Stored items from a collection
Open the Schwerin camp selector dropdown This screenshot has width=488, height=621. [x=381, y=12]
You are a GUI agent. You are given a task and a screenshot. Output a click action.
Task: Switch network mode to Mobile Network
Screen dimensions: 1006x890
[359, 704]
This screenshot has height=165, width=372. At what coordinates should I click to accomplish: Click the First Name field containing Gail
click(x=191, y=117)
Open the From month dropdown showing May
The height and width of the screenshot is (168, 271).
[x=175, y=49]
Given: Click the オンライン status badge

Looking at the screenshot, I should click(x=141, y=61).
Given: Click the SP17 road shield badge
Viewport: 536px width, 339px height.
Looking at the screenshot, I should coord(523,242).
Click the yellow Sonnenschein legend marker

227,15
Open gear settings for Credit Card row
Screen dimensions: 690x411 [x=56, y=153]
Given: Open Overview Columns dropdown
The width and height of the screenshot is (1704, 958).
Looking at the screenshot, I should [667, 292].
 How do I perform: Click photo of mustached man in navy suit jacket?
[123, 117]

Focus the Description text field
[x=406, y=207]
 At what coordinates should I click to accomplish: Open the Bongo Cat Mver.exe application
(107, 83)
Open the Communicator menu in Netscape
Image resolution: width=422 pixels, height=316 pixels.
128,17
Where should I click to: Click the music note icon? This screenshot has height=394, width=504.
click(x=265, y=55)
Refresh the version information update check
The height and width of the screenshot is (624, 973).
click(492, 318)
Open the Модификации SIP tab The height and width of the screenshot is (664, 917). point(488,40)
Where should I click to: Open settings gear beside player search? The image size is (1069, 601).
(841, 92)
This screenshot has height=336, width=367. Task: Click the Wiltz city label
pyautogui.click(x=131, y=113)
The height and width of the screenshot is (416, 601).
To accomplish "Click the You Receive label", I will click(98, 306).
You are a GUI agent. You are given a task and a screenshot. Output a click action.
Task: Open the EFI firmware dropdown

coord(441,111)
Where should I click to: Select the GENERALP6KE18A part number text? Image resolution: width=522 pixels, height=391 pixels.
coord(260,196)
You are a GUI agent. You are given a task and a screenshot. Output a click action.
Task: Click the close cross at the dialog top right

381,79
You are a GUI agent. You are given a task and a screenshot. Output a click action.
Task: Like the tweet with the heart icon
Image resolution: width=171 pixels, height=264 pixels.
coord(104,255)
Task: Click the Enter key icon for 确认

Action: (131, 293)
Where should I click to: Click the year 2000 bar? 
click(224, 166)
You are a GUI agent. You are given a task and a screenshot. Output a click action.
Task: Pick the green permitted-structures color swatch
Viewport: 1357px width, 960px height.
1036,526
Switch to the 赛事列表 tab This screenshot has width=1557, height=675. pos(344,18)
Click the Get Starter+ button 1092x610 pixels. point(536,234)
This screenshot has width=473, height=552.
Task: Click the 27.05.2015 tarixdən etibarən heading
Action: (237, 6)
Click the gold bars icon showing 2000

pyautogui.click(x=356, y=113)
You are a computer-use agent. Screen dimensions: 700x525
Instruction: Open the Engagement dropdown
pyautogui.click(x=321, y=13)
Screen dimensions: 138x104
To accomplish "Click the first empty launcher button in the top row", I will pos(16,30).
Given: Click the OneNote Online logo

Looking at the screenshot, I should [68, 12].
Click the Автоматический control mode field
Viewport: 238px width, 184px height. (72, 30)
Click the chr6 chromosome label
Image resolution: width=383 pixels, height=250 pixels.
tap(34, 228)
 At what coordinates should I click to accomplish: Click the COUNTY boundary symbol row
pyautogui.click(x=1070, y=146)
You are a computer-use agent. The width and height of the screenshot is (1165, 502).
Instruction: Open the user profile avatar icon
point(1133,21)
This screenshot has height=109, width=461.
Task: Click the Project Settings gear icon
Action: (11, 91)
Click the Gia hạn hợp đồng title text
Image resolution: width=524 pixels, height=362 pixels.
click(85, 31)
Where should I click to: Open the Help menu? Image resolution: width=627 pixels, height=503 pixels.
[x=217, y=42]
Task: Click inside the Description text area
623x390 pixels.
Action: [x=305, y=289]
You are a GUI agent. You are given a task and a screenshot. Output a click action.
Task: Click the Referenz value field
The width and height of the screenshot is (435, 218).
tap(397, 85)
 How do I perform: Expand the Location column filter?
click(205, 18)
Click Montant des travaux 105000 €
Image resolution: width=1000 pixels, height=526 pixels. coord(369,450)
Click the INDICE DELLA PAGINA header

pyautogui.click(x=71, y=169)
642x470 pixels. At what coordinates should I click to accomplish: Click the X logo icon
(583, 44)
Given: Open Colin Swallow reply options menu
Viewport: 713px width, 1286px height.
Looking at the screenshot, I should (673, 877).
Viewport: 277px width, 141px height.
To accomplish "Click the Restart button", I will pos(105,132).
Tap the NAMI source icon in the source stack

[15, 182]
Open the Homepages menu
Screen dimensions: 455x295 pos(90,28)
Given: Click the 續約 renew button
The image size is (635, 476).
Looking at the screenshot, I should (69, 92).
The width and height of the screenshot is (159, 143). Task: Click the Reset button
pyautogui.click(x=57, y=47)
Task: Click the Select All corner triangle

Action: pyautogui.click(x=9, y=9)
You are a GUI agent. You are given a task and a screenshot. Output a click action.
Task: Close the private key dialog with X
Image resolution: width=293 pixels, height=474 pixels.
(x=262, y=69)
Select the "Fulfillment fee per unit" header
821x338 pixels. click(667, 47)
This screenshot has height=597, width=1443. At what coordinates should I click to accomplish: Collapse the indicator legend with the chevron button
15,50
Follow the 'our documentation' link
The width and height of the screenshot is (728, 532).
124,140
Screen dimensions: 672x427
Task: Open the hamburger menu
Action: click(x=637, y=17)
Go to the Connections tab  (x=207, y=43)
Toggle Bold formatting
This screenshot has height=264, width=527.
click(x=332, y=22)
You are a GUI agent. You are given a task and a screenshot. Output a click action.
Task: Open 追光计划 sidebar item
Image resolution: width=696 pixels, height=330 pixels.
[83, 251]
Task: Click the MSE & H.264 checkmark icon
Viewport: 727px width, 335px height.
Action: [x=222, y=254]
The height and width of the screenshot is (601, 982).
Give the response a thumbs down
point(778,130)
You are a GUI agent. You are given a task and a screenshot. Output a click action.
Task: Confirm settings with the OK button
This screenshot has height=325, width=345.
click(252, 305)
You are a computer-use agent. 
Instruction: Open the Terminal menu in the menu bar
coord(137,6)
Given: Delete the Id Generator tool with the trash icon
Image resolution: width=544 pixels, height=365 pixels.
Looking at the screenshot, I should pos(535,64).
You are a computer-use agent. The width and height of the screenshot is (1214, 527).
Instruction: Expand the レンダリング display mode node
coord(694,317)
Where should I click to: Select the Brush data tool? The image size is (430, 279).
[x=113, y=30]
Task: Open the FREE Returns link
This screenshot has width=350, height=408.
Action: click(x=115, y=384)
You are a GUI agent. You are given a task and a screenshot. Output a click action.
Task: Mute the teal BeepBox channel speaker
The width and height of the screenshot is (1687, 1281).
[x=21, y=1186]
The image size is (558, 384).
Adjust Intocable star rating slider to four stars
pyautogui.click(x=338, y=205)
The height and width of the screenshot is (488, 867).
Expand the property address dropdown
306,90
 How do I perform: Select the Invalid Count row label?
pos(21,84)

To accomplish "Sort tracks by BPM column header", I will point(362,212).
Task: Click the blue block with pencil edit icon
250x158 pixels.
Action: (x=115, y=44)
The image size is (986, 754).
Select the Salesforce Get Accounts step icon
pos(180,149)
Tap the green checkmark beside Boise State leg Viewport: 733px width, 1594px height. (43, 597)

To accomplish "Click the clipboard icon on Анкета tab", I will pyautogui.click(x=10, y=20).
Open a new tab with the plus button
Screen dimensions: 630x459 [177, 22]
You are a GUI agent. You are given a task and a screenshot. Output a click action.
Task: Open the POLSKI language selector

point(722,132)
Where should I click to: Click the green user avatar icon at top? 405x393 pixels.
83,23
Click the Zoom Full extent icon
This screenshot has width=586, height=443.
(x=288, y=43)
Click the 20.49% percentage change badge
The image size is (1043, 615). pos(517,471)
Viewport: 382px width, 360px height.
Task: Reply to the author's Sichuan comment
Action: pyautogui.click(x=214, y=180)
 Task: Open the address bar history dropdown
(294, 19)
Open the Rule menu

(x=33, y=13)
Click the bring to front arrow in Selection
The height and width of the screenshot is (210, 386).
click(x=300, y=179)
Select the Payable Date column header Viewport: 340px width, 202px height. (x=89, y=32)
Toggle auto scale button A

**WORK INSTRUCTION**
After locating the line holding "Where should I click to: Open settings" above, output exactly that line and every line after it through the line holding "Switch to the". Include nothing else.

**ANSWER BOX**
Where should I click to: Open settings gear beside player search? The image size is (1069, 601).
(841, 92)
This screenshot has height=336, width=367. Task: Click the Wiltz city label
pyautogui.click(x=131, y=113)
The height and width of the screenshot is (416, 601).
To accomplish "Click the You Receive label", I will click(98, 306).
You are a GUI agent. You are given a task and a screenshot. Output a click action.
Task: Open the EFI firmware dropdown

coord(441,111)
Where should I click to: Select the GENERALP6KE18A part number text? Image resolution: width=522 pixels, height=391 pixels.
coord(260,196)
You are a GUI agent. You are given a task and a screenshot. Output a click action.
Task: Click the close cross at the dialog top right

381,79
You are a GUI agent. You are given a task and a screenshot. Output a click action.
Task: Like the tweet with the heart icon
Image resolution: width=171 pixels, height=264 pixels.
coord(104,255)
Task: Click the Enter key icon for 确认

Action: (131, 293)
Where should I click to: Click the year 2000 bar? 
click(224, 166)
You are a GUI agent. You are given a task and a screenshot. Output a click action.
Task: Pick the green permitted-structures color swatch
Viewport: 1357px width, 960px height.
1036,526
Switch to the 赛事列表 tab This screenshot has width=1557, height=675. pos(344,18)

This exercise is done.